Gua sha (pronounced gwah-shah) is a massage technique that involves scraping the skin with a stone tool; it has been used for centuries in Traditional Chinese Medicine (TCM) to reduce stagnation and improve circulation of vital energy, or chi. While the ancient modality has recently been gaining popularity on beauty blogs, modern facial adaptions focus on combining TCM with the benefits of lymphatic-drainage techniques to improve the look and feel of the skin.
“My primary focus when it comes to gemstones and facial-massage tools is the physical effect they have on the skin,” says Cecily Braden, founder of CJB Beauty Secrets. With a variety of stones available, Braden recommends keeping a few considerations in mind as you select yours: “Although different gemstones have properties that support different systems of the skin, it’s less about the particular gemstone and more about the design and how it connects with your skin. You want to choose a stone that will resonate with you, that you will love, cherish, and, most importantly, be excited to use.”
Avoid gua sha if you bruise easily or if you are using blood thinners or other medications that can cause bruising. Consult your health professional if you have a specific skin or body concern.
Follow Braden’s protocol daily, completing each stroke-path three to five times, to “awaken your skin and support its ability to heal.”
Starting at the back of your neck, hold the stone to your skin at a 15-degree angle like a squeegee, hugging your spine with the stone’s notch. Sweep from the base of your neck to your hairline. Continue parallel strokes around each side of your neck until you reach your throat.
Tip: Be careful not to press directly on your throat.
Using your jawline as your guide, start under your chin and move outward to below your ear. You can also use the notched part of the stone to “hug” your jawbone with the same outward movement.
Tip: Use light pressure under the jawline to move unwanted fluid.
Align the edge of your stone so it’s perpendicular to your mouth and sweep outward toward your ear. Support lymph drainage by sweeping down in front of your ear and straight down to the base of your neck. This pathway in front of your ears contains the preauricular lymph nodes; Braden refers to it as the “off-ramp.”
Tip: Gently wiggle the stone from side to side to encourage blood flow.
Choose a smaller edge of your stone and, using your brow bone as your guide, apply gentle sweeps. Move from the inner corner of your brow to the temple. Repeat this movement above your eyebrow as well.
Tip: Work slowly and focus on the muscles around the eyes — don’t pull on your eyelids.
With the long edge of your stone parallel to your brow line, make sweeping motions from between your eyebrows up to your hairline. Repeat this movement on each side, working outward from the middle of the brow.
Tip: Use medium pressure on fine lines and deeper pressure for muscular tension.

RECORDS SUPPLIED

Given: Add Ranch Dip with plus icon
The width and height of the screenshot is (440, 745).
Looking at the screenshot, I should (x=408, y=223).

* * *

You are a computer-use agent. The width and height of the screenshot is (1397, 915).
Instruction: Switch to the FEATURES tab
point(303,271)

---

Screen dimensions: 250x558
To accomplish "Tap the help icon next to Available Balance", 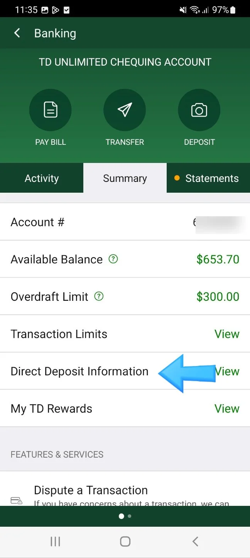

QUESTIONS
**A)** Copy the gua sha guide word for word from "Starting at the" to "move unwanted fluid.".
**B)** Answer these questions from the gua sha guide:
(i) At what angle should the stone be held against the back of the neck?
(ii) What name does Braden give the pathway in front of the ears?
(iii) How many times should each stroke-path be completed?
**C)** Summarize the gua sha guide in three sentences.

PER-TASK ANSWERS
**A)**
Starting at the back of your neck, hold the stone to your skin at a 15-degree angle like a squeegee, hugging your spine with the stone’s notch. Sweep from the base of your neck to your hairline. Continue parallel strokes around each side of your neck until you reach your throat.
Tip: Be careful not to press directly on your throat.
Using your jawline as your guide, start under your chin and move outward to below your ear. You can also use the notched part of the stone to “hug” your jawbone with the same outward movement.
Tip: Use light pressure under the jawline to move unwanted fluid.

**B)**
(i) At a 15-degree angle, like a squeegee.
(ii) The "off-ramp."
(iii) Three to five times.

**C)** Gua sha is a massage technique that involves scraping the skin with a stone tool. It has long been used in Traditional Chinese Medicine to improve the circulation of chi, and modern facial adaptations combine it with lymphatic-drainage techniques. Cecily Braden advises choosing a stone for its design and how it connects with your skin, and her daily protocol repeats each stroke-path three to five times across the neck, jawline, face, brows, and forehead, though people who bruise easily or take blood thinners should avoid gua sha.